FROM The Thoroughbred Idea Foundation, an interesting report:
Do stakeholders in American Thoroughbred racing really understand the state of the business as it relates to wagering?
Do the horsepeople’s representative groups, HBPAs and THAs, that have a hand in approving contracts to permit wagers on their races, understand it?
Do the boards of major industry organizations?
Does Kentucky, whose economy is so intricately tied to the proliferation of Thoroughbred racing?
If so, there is no conceivable way that our sport would find itself in the position it does, as outlined in this special report.
As the Thoroughbred Idea Foundation (TIF) approaches the conclusion of its second year of advocacy, our interactions with many stakeholder groups within the sport suggest a widespread lack of awareness about the economic fundamentals that drive wagering – a major source of revenue to fund purses and keep racing sustainable.

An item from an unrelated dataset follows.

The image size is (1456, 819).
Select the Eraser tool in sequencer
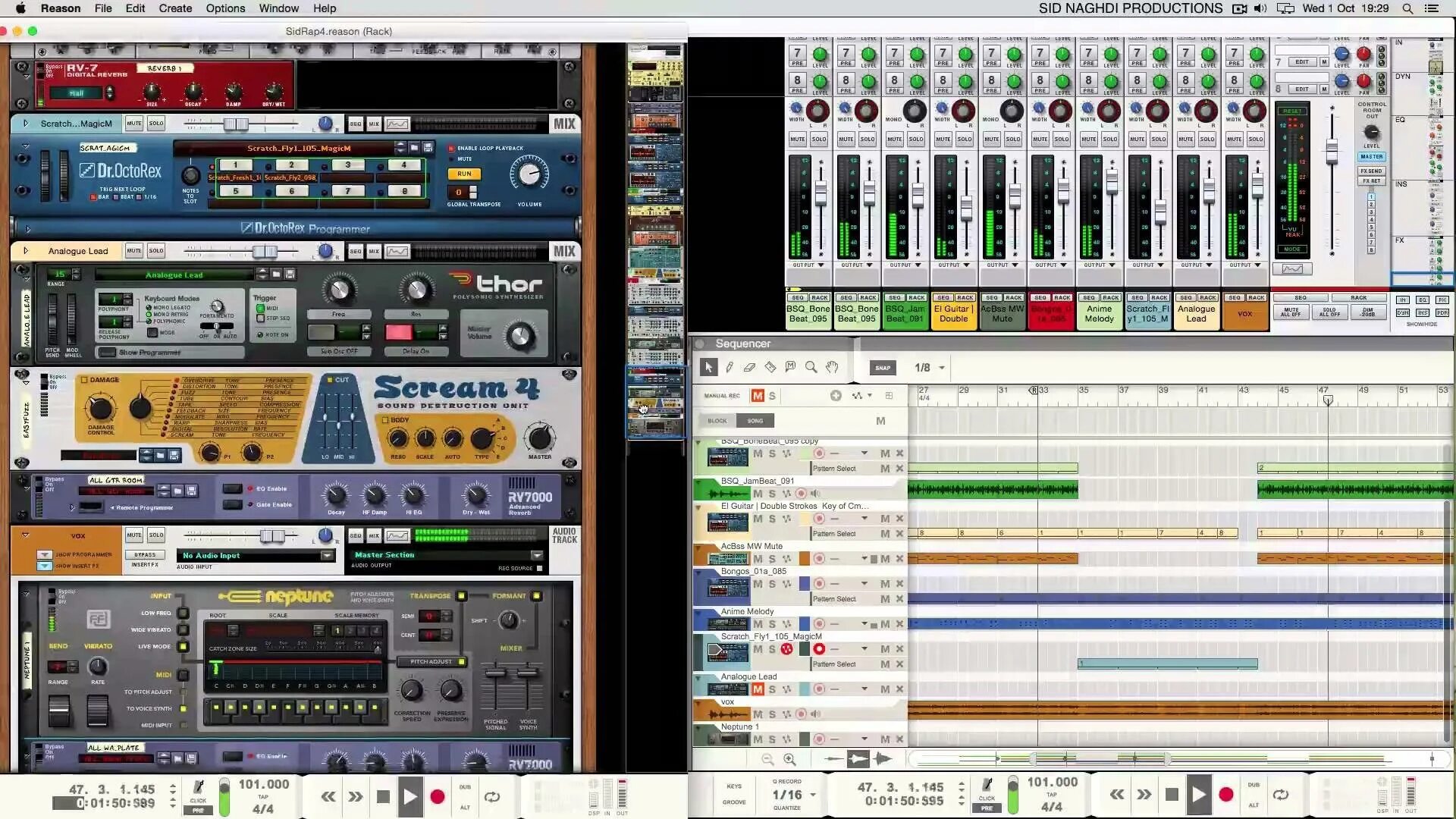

We have read, as you too surely, reports of positive trends in handle from some tracks during the pandemic. We have read pleas for coverage of positive stories associated with the sport, a natural reaction in a world that doles out negativity aplenty.
This TIF update is our attempt to enlighten readers to the nature of the horse race wagering landscape. Many people involved in horse racing – from owners and breeders to trainers and jockeys, farriers, farm workers and managers, veterinarians, backstretch workers and suppliers pay no attention to what is happening on the gambling side of the business.
While gambling is a major source of their funding, via prize money, many do not make the connection between betting and their livelihoods. But developments on the wagering side of the business have the potential to be detrimental to stakeholders over the long term and they should know what is happening, and what one can infer is happening from behavior in some pools.
This report serves as a request to be aware of the realities facing the sport, while questioning long-accepted business practices which have resulted in the perpetual disadvantaging of some customers. There are long-term effects of these actions, and they will yield pain to the greater racing business if action is not taken to correct course.